Because these measure only the WebSphere application server, you'll need some tool or tools to monitor the Web server and database server for their concurrent connection rates and resource exhaustion rates. I'll discuss the tools for Web and database servers in Chapters 13 and 14.

You'll now look at the configuration items for each of the main components and what you should look for in terms of correct tuning and optimization techniques.

Updating and Configuring the Queues

For the WebSphere-based components, you can make the changes to the various queues via the administration console. As I've mentioned throughout the book, these changes need to be made in a logical and structured manner. Make a single change at a time, test, and change the next setting ”if required. Never change several settings a time. The reason for this is so that you know what each setting change has done and how it affects your system. In this fashion, you can measure the effect, which allows you to better understand the characteristics of the environment.

By also changing one setting at a time, you avoid the chance that one of your tuning changes results in negative performance. If you change several settings at once, you won't have any idea which setting change affected the performance negatively.
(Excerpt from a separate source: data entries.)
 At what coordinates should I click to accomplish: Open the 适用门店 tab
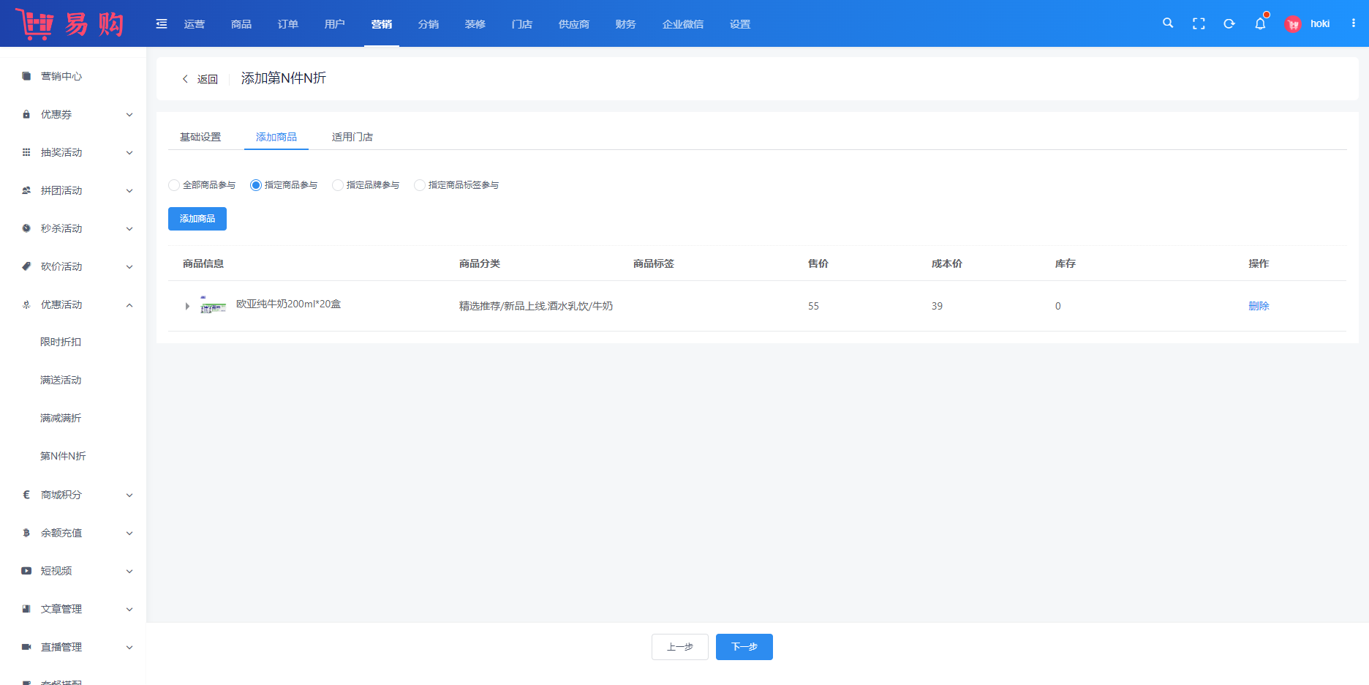tap(352, 137)
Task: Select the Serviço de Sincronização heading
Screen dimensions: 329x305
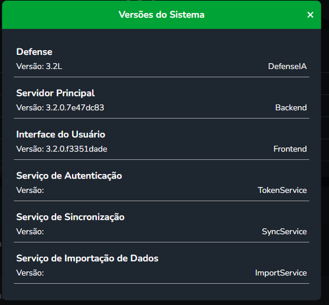Action: coord(70,217)
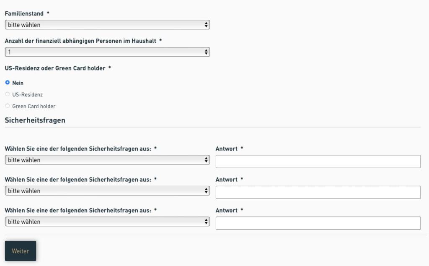Click the stepper icon on first security question
The image size is (429, 266).
click(206, 160)
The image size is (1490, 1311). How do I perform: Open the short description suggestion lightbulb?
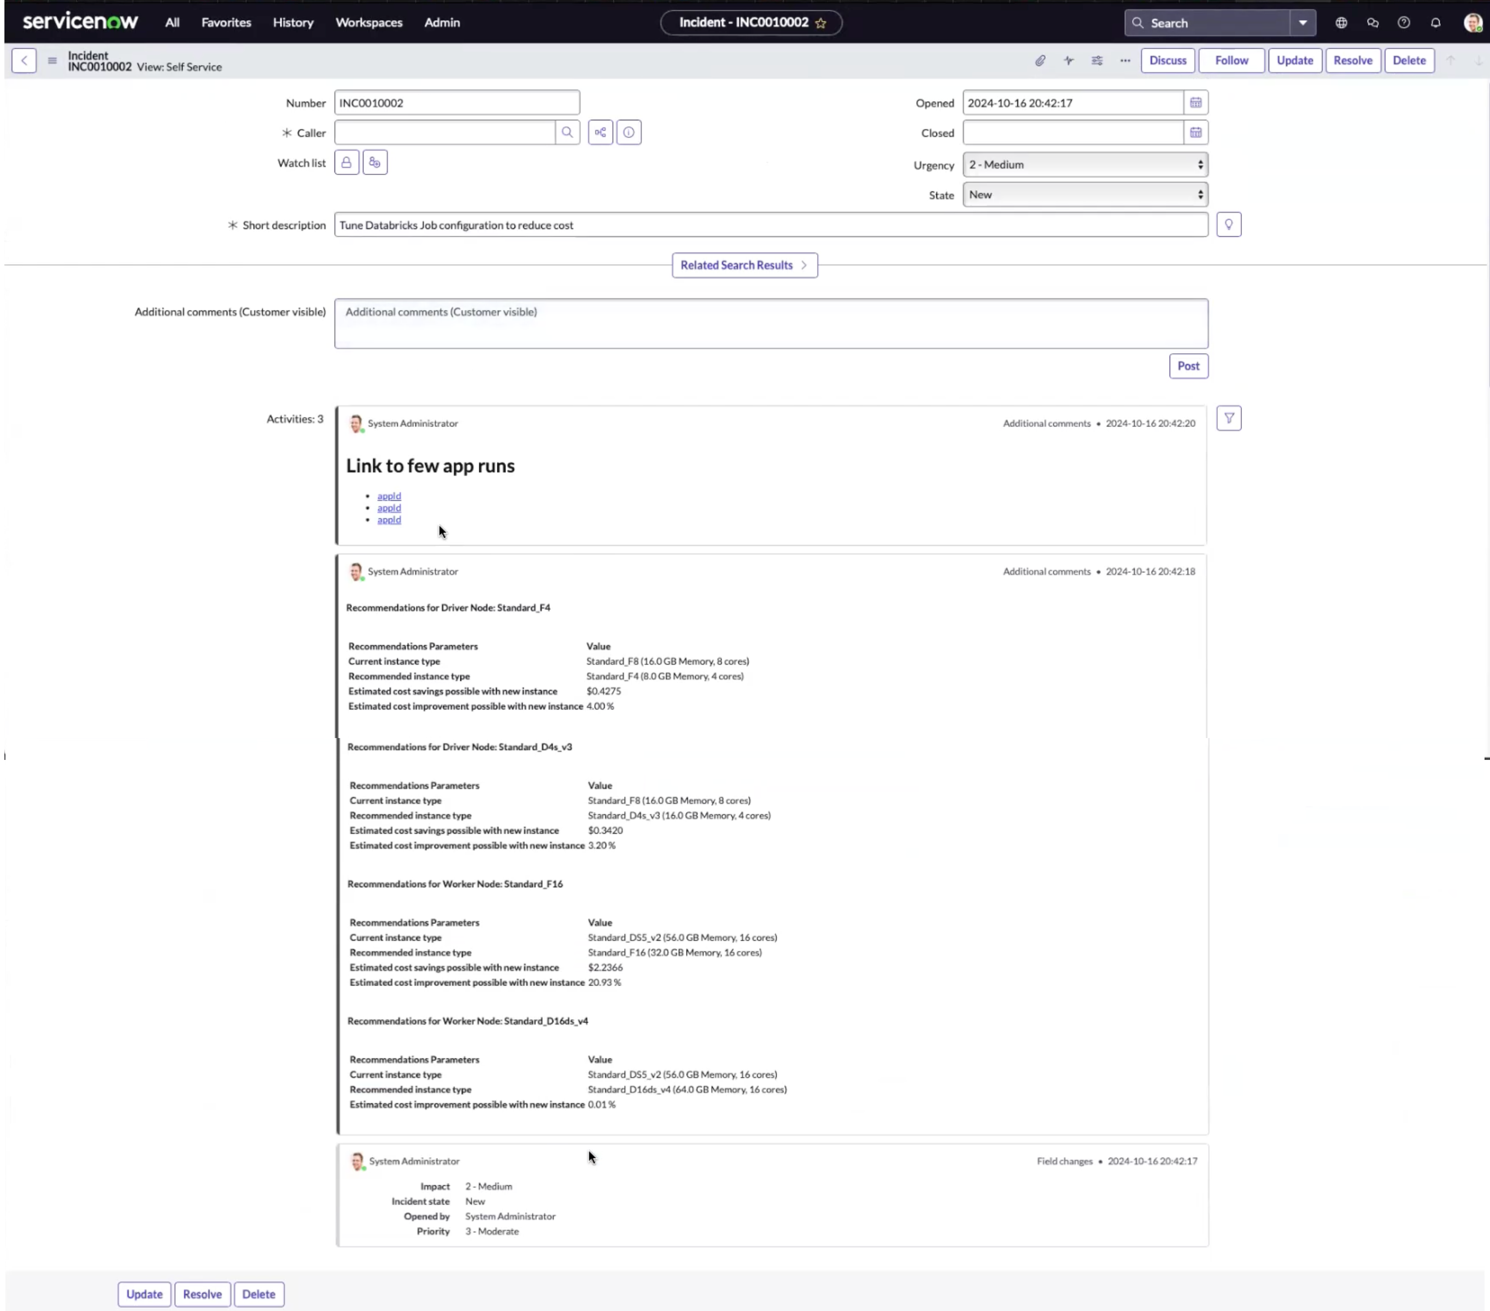[x=1229, y=224]
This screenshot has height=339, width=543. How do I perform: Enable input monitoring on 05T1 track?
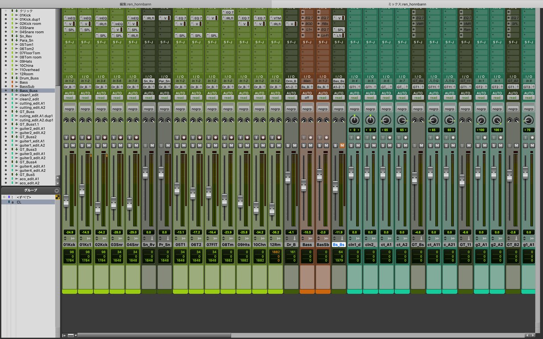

I'll discuss making changes to the queues and modeling their performance in Chapter 14. You'll now look at some example settings for the primary tiers in a queuing model.

HTTP Web Server

The Web server queue settings amount to the number of connections that the Web server will accept or process concurrently. All the HTTP servers I've discussed in this book allow you to configure the maximum number of concurrently processed requests.

This setting should be larger than the maximum number of concurrent sessions (for example, logged-in users) to your WebSphere-based applications. For example, if your capacity model states that during peak periods, your environment will have to support 500 concurrent users, this setting will need to be approximately 10 percent more than 500 (for example, 550 sessions).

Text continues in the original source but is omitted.